Loving, Holding, and Letting Go


I haven't been in South Carolina for many years, but am here now for a dear friend and colleague's memorial. She didn't live here herself, but her parents moved to Hilton Head in 2000. The place became home for her family, and served as a delightful setting for many joyful reunions. 

So it's no wonder her memorial would be held here -- amidst palmettos, salt marsh, and constantly changing skies. I took a sweet walk at Pinckney Island National Wildlife Refuge [pictured] yesterday, just to savor the place.  

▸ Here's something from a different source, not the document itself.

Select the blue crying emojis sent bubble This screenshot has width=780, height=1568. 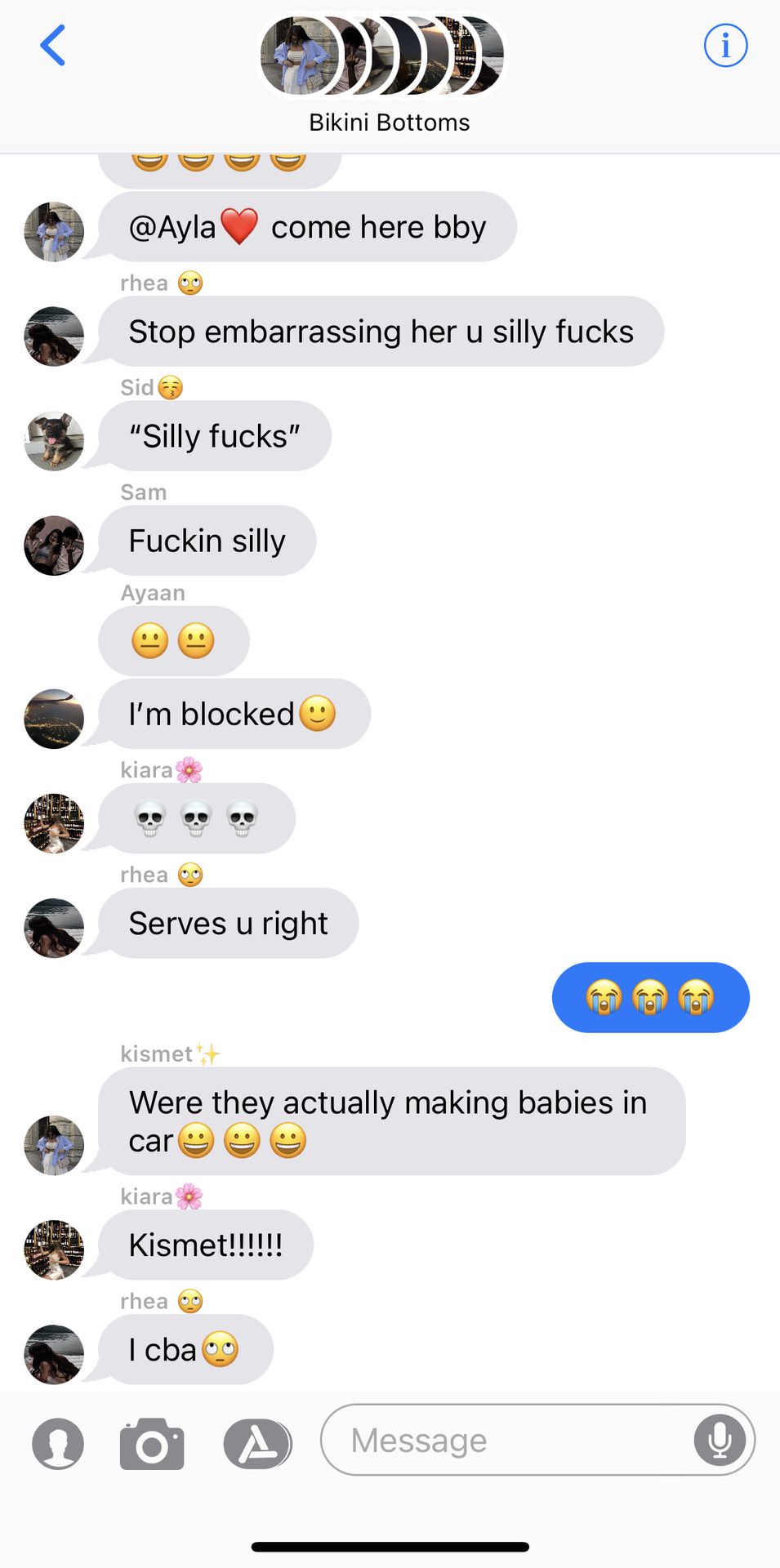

It has been a time of fullness, connection, weeping, laughter, remembering, and dwelling at the confluence of spirit and flesh. Since it's January, the skies wept along with the humans. There have also been multiple uncanny events which I will not describe right now, because I do not yet understand them. Later, for that. 

Sue and I met when she decided to change her specialty from Ob-Gyn to Psychiatry. I felt so fortunate to participate in her training, because she was bright, funny, and open-hearted. Psychiatry was evolving from psychotherapy-based to domination by pharmacotherapy and managed-care, but in those days we still had time to get to know our patients. Our usual length of inpatient stay, in fact, was around 3 weeks. I know she went through some times of burnout as we all did, but she was deeply committed to learning a new specialty. Through her astute and probing questions, she helped me grow too. We became comrades, observing healthcare systems and departments with curiosity -- often wondering aloud in "Whiskey-Tango-Foxtrot" terms at what we saw.

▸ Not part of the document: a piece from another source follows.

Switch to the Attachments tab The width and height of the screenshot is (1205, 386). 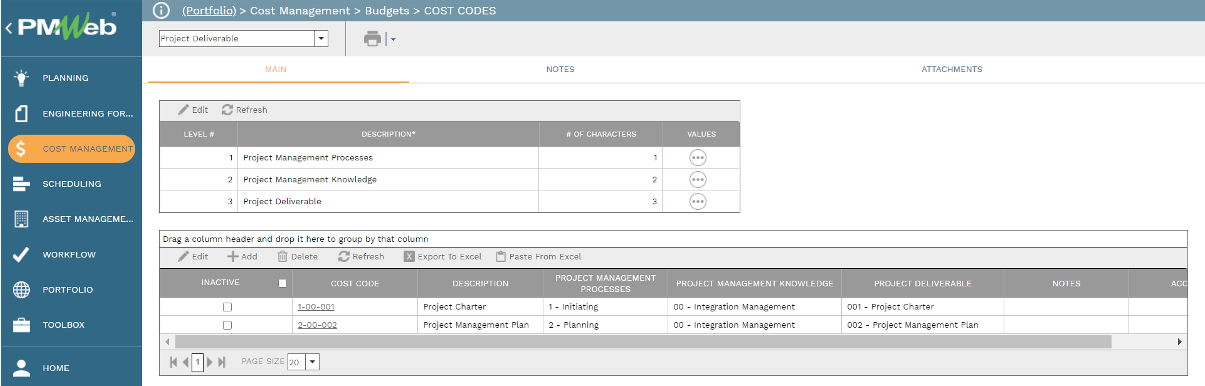[952, 69]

After she graduated, we stayed in contact and became trusted friends. She was kind and supportive as I went through an extremely difficult divorce. I listened to her dilemmas also -- not as a therapist, but as a friend. I don't think I've ever felt so heard and cared for as a person, or had my seemingly "weird" ideas held with such kindness as she offered.  

She also had a gift for writing, and a heart for wandering in beautiful places. We were both drawn to the Southwest, and had many a hike in Arizona where I eventually moved and she also worked for a time. She and her lovely RN wife Michele were often guests in my home, and we were a lively trio. All of us had a fondness for Native Americans and their culture, so was it any wonder that Sue would eventually land a job on the Navajo reservation? Gosh, she was ever-learning and growing -- and not afraid to traverse the nation back and forth as she explored and worked in new places. I so admired her courage to pick up and GO, when she felt it was time. I had done a good bit of that, myself.

When this vibrantly healthy, organic-foodie, humor-loving, and self-care embracing woman showed up with metastatic bladder cancer, we all were shocked. At the time she was diagnosed, she'd been planning to join me at one of my physician burnout workshops not far from where she lived. The biopsy news made it clear what was coming though, and she needed to cancel the conference and attend to her health. By then she was medical director of an integrated primary care/mental health system in Washington state, and also had to plan for transitions in her work capacity. None of that did she love. She kept saying, "I'm just not ready to be a cancer patient." She hated that part, and devoted all kinds of energy to being more in her life than in her illness.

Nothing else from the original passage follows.